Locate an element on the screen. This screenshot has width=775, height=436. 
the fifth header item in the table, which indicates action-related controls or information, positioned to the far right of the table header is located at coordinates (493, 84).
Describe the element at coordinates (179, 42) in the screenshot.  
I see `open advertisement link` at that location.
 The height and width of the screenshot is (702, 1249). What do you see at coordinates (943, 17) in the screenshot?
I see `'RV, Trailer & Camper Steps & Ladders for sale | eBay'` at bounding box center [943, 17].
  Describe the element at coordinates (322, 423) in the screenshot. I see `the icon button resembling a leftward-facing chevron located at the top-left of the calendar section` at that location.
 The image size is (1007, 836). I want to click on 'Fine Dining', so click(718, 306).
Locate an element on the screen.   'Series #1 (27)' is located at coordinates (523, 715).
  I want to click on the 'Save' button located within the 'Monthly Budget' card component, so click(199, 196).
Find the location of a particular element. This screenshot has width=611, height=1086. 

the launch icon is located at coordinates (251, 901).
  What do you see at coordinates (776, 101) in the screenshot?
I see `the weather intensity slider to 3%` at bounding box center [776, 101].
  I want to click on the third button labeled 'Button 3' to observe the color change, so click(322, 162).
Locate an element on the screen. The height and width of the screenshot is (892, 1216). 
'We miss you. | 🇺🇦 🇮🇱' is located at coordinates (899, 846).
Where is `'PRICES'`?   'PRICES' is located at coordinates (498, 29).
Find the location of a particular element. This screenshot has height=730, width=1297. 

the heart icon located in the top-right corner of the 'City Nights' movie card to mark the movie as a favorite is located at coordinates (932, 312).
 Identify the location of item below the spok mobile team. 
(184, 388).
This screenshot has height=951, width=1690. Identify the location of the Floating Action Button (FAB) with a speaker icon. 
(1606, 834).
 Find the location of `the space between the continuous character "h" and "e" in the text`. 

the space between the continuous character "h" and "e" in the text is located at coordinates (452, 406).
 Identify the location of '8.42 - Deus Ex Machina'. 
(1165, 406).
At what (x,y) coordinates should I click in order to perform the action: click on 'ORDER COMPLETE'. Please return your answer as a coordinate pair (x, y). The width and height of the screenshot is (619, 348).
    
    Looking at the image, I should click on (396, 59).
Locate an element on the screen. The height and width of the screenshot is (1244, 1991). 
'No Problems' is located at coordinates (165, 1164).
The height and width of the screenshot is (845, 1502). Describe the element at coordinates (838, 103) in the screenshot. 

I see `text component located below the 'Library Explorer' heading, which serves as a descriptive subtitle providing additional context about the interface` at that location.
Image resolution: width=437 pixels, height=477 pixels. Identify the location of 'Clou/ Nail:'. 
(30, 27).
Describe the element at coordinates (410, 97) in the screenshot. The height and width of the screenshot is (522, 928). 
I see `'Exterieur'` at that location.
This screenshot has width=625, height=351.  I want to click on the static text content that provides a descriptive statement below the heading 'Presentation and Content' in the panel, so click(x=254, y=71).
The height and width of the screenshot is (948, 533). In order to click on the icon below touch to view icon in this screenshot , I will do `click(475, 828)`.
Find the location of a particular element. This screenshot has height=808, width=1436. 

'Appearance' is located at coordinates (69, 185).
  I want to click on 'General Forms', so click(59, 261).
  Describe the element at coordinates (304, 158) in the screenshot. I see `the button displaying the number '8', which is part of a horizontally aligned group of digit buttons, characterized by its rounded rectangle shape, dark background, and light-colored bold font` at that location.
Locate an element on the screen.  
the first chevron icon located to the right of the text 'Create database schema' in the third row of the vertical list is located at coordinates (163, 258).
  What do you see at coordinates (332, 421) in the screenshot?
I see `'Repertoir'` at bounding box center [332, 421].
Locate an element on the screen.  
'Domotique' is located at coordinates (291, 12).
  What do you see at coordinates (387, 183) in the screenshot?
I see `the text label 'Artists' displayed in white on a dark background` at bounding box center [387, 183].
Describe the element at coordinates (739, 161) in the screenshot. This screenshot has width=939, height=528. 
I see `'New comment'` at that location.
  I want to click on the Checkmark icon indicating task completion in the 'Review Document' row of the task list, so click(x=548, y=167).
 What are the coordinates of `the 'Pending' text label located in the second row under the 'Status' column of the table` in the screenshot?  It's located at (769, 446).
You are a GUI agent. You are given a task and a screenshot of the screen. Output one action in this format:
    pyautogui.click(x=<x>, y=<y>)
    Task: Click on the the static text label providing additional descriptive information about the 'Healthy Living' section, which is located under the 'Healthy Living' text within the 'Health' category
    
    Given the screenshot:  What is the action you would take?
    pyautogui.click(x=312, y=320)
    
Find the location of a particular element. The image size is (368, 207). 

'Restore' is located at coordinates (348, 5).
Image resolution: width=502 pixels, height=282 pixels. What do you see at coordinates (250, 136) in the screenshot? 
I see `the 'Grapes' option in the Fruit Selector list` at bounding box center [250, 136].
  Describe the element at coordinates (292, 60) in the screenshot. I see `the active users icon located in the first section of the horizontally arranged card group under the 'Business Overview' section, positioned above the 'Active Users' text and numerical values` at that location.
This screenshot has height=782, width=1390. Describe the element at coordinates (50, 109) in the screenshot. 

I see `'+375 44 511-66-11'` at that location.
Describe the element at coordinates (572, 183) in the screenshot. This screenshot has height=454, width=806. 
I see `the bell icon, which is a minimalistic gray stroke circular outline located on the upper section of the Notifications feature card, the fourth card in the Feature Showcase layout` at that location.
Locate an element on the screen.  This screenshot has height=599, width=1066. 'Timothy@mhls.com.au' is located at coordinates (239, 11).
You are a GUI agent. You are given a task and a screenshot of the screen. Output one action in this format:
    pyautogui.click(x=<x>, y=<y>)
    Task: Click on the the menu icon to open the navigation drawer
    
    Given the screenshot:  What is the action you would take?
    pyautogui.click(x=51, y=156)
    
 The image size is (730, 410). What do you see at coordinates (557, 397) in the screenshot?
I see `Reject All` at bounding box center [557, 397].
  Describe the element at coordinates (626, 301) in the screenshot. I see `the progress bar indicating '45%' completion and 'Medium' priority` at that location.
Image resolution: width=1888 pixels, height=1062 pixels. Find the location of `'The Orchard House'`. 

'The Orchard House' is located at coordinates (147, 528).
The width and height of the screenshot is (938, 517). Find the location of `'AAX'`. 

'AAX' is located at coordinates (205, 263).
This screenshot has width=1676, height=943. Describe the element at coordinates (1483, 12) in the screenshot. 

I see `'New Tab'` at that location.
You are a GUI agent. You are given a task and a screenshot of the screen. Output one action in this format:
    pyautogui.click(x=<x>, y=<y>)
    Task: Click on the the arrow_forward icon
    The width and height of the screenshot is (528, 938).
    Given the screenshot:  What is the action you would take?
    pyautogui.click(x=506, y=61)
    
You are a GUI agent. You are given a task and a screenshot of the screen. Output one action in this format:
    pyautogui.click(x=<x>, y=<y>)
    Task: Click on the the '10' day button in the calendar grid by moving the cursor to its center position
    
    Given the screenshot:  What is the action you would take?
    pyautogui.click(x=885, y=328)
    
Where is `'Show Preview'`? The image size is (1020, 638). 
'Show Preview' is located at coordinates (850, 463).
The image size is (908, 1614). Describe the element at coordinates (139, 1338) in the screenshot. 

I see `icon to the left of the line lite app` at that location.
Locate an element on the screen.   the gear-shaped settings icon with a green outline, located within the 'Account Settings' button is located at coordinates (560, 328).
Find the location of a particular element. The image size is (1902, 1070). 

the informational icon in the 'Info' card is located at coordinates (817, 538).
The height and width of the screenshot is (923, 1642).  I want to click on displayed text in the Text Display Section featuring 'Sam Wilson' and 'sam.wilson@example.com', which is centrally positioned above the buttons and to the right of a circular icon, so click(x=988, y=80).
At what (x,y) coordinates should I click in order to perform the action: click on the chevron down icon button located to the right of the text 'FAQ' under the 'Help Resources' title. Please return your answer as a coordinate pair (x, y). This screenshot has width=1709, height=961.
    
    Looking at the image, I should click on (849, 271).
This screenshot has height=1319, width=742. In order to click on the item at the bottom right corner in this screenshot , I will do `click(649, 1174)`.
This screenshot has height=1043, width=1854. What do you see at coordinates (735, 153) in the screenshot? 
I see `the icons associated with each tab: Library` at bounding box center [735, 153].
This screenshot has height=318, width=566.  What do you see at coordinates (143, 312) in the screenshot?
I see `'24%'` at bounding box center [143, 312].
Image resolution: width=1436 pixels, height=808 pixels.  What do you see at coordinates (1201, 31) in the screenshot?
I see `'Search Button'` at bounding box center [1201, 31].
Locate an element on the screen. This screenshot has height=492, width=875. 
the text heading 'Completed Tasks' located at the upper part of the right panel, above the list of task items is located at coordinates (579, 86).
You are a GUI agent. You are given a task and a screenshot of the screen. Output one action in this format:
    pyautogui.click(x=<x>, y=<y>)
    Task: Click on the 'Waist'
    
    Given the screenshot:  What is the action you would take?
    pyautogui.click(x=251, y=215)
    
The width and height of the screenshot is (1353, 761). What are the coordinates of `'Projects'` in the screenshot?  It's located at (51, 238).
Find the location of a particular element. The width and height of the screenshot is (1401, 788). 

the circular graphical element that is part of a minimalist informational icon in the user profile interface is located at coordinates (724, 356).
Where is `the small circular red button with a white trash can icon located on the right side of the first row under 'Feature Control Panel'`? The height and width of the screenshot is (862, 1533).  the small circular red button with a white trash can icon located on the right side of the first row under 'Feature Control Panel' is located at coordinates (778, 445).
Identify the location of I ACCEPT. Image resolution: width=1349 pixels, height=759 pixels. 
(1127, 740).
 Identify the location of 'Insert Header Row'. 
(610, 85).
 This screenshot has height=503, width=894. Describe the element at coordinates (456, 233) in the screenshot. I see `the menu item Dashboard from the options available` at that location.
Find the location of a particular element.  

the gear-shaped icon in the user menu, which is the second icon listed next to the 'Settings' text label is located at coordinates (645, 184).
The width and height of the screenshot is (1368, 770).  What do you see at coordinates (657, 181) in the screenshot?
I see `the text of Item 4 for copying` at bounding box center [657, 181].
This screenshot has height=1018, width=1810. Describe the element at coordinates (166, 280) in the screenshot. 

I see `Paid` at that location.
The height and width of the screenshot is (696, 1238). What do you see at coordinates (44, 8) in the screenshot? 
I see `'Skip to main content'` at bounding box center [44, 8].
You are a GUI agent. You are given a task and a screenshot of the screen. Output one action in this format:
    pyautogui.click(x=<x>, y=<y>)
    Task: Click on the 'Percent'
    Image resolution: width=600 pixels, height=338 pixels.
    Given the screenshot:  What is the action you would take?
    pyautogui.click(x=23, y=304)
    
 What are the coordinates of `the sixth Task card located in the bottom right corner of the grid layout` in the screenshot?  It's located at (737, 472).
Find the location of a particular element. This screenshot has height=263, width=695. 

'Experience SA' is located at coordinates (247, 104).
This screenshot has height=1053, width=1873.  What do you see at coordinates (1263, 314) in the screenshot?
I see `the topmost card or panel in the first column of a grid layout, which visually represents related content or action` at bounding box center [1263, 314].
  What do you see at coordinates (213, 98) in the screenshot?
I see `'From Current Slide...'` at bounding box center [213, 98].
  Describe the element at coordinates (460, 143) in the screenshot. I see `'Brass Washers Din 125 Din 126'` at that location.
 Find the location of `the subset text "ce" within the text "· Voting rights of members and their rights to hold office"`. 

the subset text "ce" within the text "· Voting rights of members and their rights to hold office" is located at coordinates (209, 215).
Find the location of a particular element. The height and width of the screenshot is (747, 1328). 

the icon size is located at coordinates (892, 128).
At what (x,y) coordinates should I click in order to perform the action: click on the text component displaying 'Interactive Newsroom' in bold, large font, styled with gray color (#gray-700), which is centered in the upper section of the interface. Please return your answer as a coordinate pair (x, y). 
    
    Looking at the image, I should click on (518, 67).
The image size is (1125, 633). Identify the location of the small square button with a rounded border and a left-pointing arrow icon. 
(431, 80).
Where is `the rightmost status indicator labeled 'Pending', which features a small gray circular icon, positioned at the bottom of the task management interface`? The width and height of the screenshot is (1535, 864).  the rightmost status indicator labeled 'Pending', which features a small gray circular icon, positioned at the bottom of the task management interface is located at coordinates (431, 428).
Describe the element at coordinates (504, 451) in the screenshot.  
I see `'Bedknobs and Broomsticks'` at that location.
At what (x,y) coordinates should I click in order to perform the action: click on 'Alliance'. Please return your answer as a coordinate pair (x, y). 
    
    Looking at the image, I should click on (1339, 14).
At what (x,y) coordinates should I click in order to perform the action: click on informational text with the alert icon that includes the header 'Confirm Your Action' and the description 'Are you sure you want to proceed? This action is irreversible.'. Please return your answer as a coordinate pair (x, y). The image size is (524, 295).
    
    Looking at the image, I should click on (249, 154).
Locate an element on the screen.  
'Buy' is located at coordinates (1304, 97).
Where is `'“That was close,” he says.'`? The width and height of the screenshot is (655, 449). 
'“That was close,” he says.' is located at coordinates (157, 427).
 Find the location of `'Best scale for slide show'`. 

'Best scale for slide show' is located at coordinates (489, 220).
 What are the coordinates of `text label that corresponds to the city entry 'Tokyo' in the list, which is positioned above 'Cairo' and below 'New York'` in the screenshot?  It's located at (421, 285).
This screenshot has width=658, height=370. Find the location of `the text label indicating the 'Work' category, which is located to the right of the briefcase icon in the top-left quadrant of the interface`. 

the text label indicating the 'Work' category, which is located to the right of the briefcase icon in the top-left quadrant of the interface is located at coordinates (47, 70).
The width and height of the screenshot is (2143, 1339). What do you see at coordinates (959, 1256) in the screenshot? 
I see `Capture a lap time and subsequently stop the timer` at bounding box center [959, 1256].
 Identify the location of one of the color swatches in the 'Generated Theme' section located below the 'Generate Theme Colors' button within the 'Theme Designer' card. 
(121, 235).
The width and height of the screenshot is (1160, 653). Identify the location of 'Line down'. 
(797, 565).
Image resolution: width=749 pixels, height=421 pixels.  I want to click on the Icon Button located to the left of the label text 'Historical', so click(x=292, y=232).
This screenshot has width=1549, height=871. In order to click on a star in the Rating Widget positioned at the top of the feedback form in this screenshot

## Work required
Convert the material from its start through the line that has "the fifth header" into a two-column CSV with the headers input and output, one row per input-output pair. Put each value in a single quoted field and turn any line breaks into spaces.

## The output
input,output
"Locate an element on the screen. This screenshot has width=775, height=436.","the fifth header item in the table, which indicates action-related controls or information, positioned to the far right of the table header is located at coordinates (493, 84)."